Biometric contrastive learning (BCL) consistently outperforms two other commonly used initialization methods—ImageNet initialization and pretraining using SimCLR, the standard contrastive pretraining approach for image-based models. We compared the approaches on three tasks with differing biological bases—AF, gender, and LVSD. Evaluation across these three distinct tasks spanning clinical and hidden disorders demonstrated the broad relevance of this pretraining strategy for many discrete classification tasks. The fact that BCL is generalized as the best method across all tasks indicates that it can be used across disease domains in the development of ECG models. BCL outperformed other methods by a larger margin as the quantity of data available decreased. Additionally, BCL performed better for hidden label tasks in our external validation datasets even when trained on 100% of the data. This suggests that the method is effective for both rare disorders when only a few positive examples are available for model development and may learn patterns that generalize better to new data sources even when trained with larger databases.

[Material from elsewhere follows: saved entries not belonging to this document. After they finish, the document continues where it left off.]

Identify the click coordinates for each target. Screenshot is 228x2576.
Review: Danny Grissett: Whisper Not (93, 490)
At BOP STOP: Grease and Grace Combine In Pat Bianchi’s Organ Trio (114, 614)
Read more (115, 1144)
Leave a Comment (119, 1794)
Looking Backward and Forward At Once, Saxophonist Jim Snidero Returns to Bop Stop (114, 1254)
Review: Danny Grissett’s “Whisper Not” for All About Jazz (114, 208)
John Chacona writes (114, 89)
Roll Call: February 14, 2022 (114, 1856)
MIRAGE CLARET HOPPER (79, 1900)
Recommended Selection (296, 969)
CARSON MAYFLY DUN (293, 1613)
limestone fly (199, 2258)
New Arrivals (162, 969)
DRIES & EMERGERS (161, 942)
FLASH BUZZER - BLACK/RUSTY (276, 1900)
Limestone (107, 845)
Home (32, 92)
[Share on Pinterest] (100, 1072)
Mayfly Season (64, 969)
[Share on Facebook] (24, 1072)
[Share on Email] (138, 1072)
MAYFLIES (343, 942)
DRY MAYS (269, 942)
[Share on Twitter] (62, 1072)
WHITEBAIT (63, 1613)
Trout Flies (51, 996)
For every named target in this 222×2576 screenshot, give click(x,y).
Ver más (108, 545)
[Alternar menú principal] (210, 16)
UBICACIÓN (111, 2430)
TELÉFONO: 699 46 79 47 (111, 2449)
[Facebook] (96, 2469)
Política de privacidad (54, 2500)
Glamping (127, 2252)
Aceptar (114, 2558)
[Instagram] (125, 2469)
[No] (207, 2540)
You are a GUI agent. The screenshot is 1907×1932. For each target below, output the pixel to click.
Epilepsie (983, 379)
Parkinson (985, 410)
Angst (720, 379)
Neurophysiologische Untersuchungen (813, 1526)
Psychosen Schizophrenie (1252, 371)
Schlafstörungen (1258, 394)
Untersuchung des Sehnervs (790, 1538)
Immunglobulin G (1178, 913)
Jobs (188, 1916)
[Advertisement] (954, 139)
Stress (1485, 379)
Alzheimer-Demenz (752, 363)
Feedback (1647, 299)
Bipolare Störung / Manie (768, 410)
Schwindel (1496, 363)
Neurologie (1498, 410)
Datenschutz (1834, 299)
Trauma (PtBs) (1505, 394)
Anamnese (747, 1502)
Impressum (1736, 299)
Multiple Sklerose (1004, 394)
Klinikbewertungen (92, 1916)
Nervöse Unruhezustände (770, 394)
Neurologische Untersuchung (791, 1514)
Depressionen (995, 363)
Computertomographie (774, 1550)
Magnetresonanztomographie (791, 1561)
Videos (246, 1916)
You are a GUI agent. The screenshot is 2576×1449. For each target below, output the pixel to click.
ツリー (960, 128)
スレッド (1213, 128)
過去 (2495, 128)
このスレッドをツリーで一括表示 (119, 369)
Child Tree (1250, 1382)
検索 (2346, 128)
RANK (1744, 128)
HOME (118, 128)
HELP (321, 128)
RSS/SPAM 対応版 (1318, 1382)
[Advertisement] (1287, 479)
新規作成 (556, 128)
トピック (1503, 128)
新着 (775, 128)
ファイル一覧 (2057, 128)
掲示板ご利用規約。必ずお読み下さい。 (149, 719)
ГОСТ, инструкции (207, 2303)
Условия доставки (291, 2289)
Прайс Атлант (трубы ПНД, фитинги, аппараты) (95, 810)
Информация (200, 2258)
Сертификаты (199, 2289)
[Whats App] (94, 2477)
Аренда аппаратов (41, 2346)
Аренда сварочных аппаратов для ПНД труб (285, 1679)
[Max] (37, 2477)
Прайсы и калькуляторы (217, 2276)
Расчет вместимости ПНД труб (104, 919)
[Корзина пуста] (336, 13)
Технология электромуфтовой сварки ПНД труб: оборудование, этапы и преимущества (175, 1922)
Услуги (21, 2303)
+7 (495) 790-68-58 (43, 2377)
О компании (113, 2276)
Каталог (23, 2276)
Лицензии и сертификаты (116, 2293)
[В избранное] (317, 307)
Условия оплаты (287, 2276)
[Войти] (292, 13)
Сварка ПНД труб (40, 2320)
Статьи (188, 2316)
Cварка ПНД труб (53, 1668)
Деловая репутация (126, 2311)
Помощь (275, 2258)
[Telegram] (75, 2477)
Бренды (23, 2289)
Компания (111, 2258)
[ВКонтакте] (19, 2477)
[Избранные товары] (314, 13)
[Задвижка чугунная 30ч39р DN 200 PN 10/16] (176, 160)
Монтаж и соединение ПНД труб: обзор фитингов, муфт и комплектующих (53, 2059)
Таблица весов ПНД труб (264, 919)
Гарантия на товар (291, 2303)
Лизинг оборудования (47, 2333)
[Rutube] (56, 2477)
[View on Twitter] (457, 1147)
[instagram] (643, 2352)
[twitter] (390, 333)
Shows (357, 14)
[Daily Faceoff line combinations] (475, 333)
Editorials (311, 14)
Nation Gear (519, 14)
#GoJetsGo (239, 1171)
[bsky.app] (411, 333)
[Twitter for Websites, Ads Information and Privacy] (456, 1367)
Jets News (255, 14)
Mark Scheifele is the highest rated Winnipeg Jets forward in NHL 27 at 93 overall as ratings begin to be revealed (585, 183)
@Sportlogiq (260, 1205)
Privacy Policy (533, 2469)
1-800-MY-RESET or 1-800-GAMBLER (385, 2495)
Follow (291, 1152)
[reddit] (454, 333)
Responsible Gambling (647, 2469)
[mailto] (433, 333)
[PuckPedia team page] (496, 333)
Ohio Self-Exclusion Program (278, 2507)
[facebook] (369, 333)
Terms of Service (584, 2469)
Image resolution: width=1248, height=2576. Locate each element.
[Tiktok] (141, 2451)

For ImageNet initializations, performances dropped across the three tasks as the amount of available training data became smaller, with drops in performance becoming larger as the scarcity of data increased. While BCL minimized this drop, SimCLR did not provide a performance boost over supervised pretraining on ImageNet, a large general-purpose dataset, for the three tasks studied, as has previously been reported in other medical image classification tasks.15,26 SimCLR has effectively been applied for medical image tasks that are done by humans and are resilient to transformations like rotations, flips, and contortions of the image. ECG classification by humans relies on patterns in the plotted signals that are not as resilient to image contortions and may require a learned representation of patterns across several leads and time points in the image. It is possible that the representations of ECG images learned through the distortions in SimCLR are not relevant to the features of the image that contain information about both clinical labels diagnosable by physicians and hidden labels. On the other hand, it appears that the signatures stored in the BCL model, which learns which features of the image are unique to any given individual are indeed relevant to features useful for such classification tasks. When compared to self-supervised frameworks developed for ECG signal data, BCL appeared to offer a greater gain in AUROC compared to baseline initializations at a similar development cohort size. More work is needed to explicitly compare signal-based methods on the same variety of tasks that BCL was tested on.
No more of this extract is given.